The second step is to assign this permission strategy to the sub-account.

If the sub account does not have the corresponding passrole permission, an error message “user has no permission to do the action: (passrole)” will be displayed.

Scenario 2: Delegate authorization. We imagine a scenario in which a high-specification ECS can be created only after the approval of the Department manager. According to the Passle scenario described earlier, we can arrange the whole workflow of “Application-Approval-Create ECS-Initialize ECS” into a template, prepare a role with ECS privileges and trust OOS services, and then give the template to ordinary users. The problem here is that we do not want to grant PassRole privileges to ordinary users, nor to create ECS privileges to ordinary users. What should we do? In order to achieve security and convenience at the same time, we recommend “delegation authorization”. In this scenario, there are two different sub-accounts. The first is the template manager, who is responsible for the development and maintenance of custom templates, such as the template of “applying for a high-specification ECS instance”. Another type of sub-account is the executor of the template, which needs to be executed to initiate applications for ECS. The administrator of the template has the right to edit the template, assigns a role to the template, and has PassRole privileges corresponding to that role. The executor of the template only needs to have the execution authority of the template, and does not need to perceive the corresponding role behind the template, let alone the Passler authority of the role. In this scenario, the administrator of a template “delegates authority” to the executor of the template.

Permission to play transshipment maintenance choreography service: Assume Role + Pass Role

In a delegated authorization scenario, PassRole’s authentication action occurs when the template administrator creates the template, not when the template executor executes the template, on the grounds that the role of the template (assumed to be OOS Service Role) is specified by the template administrator at the creation time, and the executor is not aware of the role. In the allocation of privilege policy, template manager needs PassRole to call OOS Service Role’s privilege + edit template’s privilege, template executor only needs to read and execute template’s privilege. Note that this does not apply to scenario 1 where subaccounts choose roles autonomously when executing templates.

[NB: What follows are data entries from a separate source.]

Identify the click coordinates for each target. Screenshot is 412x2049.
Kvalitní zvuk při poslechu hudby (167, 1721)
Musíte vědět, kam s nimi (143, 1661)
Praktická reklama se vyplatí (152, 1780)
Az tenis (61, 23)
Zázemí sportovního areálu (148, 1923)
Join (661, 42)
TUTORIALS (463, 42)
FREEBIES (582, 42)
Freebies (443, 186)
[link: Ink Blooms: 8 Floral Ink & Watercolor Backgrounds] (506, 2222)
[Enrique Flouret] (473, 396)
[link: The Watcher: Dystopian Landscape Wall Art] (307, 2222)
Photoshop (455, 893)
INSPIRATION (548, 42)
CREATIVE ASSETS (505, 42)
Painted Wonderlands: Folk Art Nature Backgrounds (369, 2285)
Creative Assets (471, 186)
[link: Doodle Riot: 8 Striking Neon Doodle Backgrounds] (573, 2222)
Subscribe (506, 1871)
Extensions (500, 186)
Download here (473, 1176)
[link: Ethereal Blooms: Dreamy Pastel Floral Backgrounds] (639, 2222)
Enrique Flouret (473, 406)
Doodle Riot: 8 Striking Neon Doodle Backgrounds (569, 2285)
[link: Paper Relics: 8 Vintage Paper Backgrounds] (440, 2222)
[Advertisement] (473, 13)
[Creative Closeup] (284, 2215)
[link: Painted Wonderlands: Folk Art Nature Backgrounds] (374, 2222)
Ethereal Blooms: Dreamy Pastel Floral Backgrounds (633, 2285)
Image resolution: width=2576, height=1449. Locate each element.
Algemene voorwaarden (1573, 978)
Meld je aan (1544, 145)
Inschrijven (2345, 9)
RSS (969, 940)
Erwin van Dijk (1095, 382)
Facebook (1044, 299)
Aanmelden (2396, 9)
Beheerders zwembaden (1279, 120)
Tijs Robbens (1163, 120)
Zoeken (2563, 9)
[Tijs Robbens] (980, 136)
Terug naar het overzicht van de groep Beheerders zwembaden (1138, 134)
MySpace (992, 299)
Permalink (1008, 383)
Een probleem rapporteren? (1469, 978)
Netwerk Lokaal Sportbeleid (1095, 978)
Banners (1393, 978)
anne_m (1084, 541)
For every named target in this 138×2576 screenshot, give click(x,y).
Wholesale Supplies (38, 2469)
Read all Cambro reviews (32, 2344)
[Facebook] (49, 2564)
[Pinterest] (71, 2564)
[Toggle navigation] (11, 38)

In practical use, administrators may create multiple roles and trust OOS to play them. It would be cumbersome to List roles one by one when granting PassRole privileges to subaccounts. To simplify, administrators can decide to allow PassRole calls to a subaccount whenever OOS can play a role. For example, the system permission strategy of Aliyun OOSFull Access is:

{
    "Statement": [
        {
            "Action": "oos:*",
            "Effect": "Allow",
            "Resource": "*"
        },
        {
            "Action": "ram:PassRole",
            "Resource": "*",
            "Effect": "Allow",
            "Condition": {
                "StringEquals": {
                    "acs:Service": "oos.aliyuncs.com"
                }
            }
        }
    ],
    "Version": "1"
}

Welcome to OOS

Links to the OOS Management Console: https://home.console.aliyun.com/redirect.htm?ProductId=ecs&path=automation/region/
Links to OOS Help Documents



Author: Yunpu

Read the original text

This article is the original content of Yunqi Community, which can not be reproduced without permission.